:: Work order ::
Every record that follows should be written out again without any change.
### Exercise data
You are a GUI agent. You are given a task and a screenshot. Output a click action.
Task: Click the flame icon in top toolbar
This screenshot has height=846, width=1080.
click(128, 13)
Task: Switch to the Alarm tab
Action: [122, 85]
######
:: Response for this exercise ::
You are a GUI agent. You are given a task and a screenshot. Output a click action.
Task: Click the flame icon in top toolbar
This screenshot has height=846, width=1080.
click(128, 13)
Task: Switch to the Alarm tab
Action: [122, 85]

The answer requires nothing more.